From the first line to the last, print the data exactly.

===== Information shown

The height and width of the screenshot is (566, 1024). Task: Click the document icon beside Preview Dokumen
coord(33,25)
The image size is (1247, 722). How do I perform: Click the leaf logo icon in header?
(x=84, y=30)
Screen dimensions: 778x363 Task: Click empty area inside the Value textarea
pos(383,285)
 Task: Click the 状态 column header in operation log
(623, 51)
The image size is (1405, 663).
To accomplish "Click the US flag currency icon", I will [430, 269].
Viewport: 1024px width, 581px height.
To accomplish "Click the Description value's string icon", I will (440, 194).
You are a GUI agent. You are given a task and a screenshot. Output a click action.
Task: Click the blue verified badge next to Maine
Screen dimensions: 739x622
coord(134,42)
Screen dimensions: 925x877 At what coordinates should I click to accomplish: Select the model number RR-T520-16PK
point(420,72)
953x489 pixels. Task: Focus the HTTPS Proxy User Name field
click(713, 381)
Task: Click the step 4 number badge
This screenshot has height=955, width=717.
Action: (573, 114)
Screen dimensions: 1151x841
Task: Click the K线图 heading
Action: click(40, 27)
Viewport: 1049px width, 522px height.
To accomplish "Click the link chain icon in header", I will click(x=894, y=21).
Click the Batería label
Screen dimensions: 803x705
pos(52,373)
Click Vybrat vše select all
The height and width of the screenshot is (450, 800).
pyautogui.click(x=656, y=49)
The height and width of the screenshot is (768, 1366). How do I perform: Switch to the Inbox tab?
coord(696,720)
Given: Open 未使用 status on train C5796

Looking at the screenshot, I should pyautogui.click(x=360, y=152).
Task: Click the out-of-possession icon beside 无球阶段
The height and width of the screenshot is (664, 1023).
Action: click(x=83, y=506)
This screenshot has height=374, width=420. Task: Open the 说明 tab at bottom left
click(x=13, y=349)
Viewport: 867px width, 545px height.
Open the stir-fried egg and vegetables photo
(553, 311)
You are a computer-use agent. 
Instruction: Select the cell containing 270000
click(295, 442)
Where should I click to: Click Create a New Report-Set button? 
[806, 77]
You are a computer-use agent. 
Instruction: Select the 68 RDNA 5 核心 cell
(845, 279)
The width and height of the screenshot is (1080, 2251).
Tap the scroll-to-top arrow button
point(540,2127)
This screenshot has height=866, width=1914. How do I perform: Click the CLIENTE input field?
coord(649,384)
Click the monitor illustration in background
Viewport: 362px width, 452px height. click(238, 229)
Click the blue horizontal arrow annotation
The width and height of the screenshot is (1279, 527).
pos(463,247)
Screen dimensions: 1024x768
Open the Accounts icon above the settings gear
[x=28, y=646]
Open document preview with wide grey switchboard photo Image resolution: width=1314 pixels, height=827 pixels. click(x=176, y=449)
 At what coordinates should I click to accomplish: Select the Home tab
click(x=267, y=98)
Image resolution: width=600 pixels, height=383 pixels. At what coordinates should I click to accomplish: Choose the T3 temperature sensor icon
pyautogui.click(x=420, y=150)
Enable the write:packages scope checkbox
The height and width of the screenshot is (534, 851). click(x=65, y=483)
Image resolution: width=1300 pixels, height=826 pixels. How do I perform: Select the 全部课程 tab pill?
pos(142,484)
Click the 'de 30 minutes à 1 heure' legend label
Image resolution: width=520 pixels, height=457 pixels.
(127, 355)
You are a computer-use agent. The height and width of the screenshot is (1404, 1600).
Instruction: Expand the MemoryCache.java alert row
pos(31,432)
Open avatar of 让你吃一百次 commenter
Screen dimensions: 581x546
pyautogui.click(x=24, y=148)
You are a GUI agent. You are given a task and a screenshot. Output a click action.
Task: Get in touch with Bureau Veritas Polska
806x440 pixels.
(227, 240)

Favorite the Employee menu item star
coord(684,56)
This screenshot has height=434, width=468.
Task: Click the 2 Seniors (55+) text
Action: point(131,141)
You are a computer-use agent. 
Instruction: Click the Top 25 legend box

==========

§ Solution for this exercise:
The height and width of the screenshot is (566, 1024). Task: Click the document icon beside Preview Dokumen
coord(33,25)
The image size is (1247, 722). How do I perform: Click the leaf logo icon in header?
(x=84, y=30)
Screen dimensions: 778x363 Task: Click empty area inside the Value textarea
pos(383,285)
 Task: Click the 状态 column header in operation log
(623, 51)
The image size is (1405, 663).
To accomplish "Click the US flag currency icon", I will [430, 269].
Viewport: 1024px width, 581px height.
To accomplish "Click the Description value's string icon", I will (440, 194).
You are a GUI agent. You are given a task and a screenshot. Output a click action.
Task: Click the blue verified badge next to Maine
Screen dimensions: 739x622
coord(134,42)
Screen dimensions: 925x877 At what coordinates should I click to accomplish: Select the model number RR-T520-16PK
point(420,72)
953x489 pixels. Task: Focus the HTTPS Proxy User Name field
click(713, 381)
Task: Click the step 4 number badge
This screenshot has height=955, width=717.
Action: (573, 114)
Screen dimensions: 1151x841
Task: Click the K线图 heading
Action: click(40, 27)
Viewport: 1049px width, 522px height.
To accomplish "Click the link chain icon in header", I will click(x=894, y=21).
Click the Batería label
Screen dimensions: 803x705
pos(52,373)
Click Vybrat vše select all
The height and width of the screenshot is (450, 800).
pyautogui.click(x=656, y=49)
The height and width of the screenshot is (768, 1366). How do I perform: Switch to the Inbox tab?
coord(696,720)
Given: Open 未使用 status on train C5796

Looking at the screenshot, I should pyautogui.click(x=360, y=152).
Task: Click the out-of-possession icon beside 无球阶段
The height and width of the screenshot is (664, 1023).
Action: click(x=83, y=506)
This screenshot has height=374, width=420. Task: Open the 说明 tab at bottom left
click(x=13, y=349)
Viewport: 867px width, 545px height.
Open the stir-fried egg and vegetables photo
(553, 311)
You are a computer-use agent. 
Instruction: Select the cell containing 270000
click(295, 442)
Where should I click to: Click Create a New Report-Set button? 
[806, 77]
You are a computer-use agent. 
Instruction: Select the 68 RDNA 5 核心 cell
(845, 279)
The width and height of the screenshot is (1080, 2251).
Tap the scroll-to-top arrow button
point(540,2127)
This screenshot has height=866, width=1914. How do I perform: Click the CLIENTE input field?
coord(649,384)
Click the monitor illustration in background
Viewport: 362px width, 452px height. click(238, 229)
Click the blue horizontal arrow annotation
The width and height of the screenshot is (1279, 527).
pos(463,247)
Screen dimensions: 1024x768
Open the Accounts icon above the settings gear
[x=28, y=646]
Open document preview with wide grey switchboard photo Image resolution: width=1314 pixels, height=827 pixels. click(x=176, y=449)
 At what coordinates should I click to accomplish: Select the Home tab
click(x=267, y=98)
Image resolution: width=600 pixels, height=383 pixels. At what coordinates should I click to accomplish: Choose the T3 temperature sensor icon
pyautogui.click(x=420, y=150)
Enable the write:packages scope checkbox
The height and width of the screenshot is (534, 851). click(x=65, y=483)
Image resolution: width=1300 pixels, height=826 pixels. How do I perform: Select the 全部课程 tab pill?
pos(142,484)
Click the 'de 30 minutes à 1 heure' legend label
Image resolution: width=520 pixels, height=457 pixels.
(127, 355)
You are a computer-use agent. The height and width of the screenshot is (1404, 1600).
Instruction: Expand the MemoryCache.java alert row
pos(31,432)
Open avatar of 让你吃一百次 commenter
Screen dimensions: 581x546
pyautogui.click(x=24, y=148)
You are a GUI agent. You are given a task and a screenshot. Output a click action.
Task: Get in touch with Bureau Veritas Polska
806x440 pixels.
(227, 240)

Favorite the Employee menu item star
coord(684,56)
This screenshot has height=434, width=468.
Task: Click the 2 Seniors (55+) text
Action: point(131,141)
You are a computer-use agent. 
Instruction: Click the Top 25 legend box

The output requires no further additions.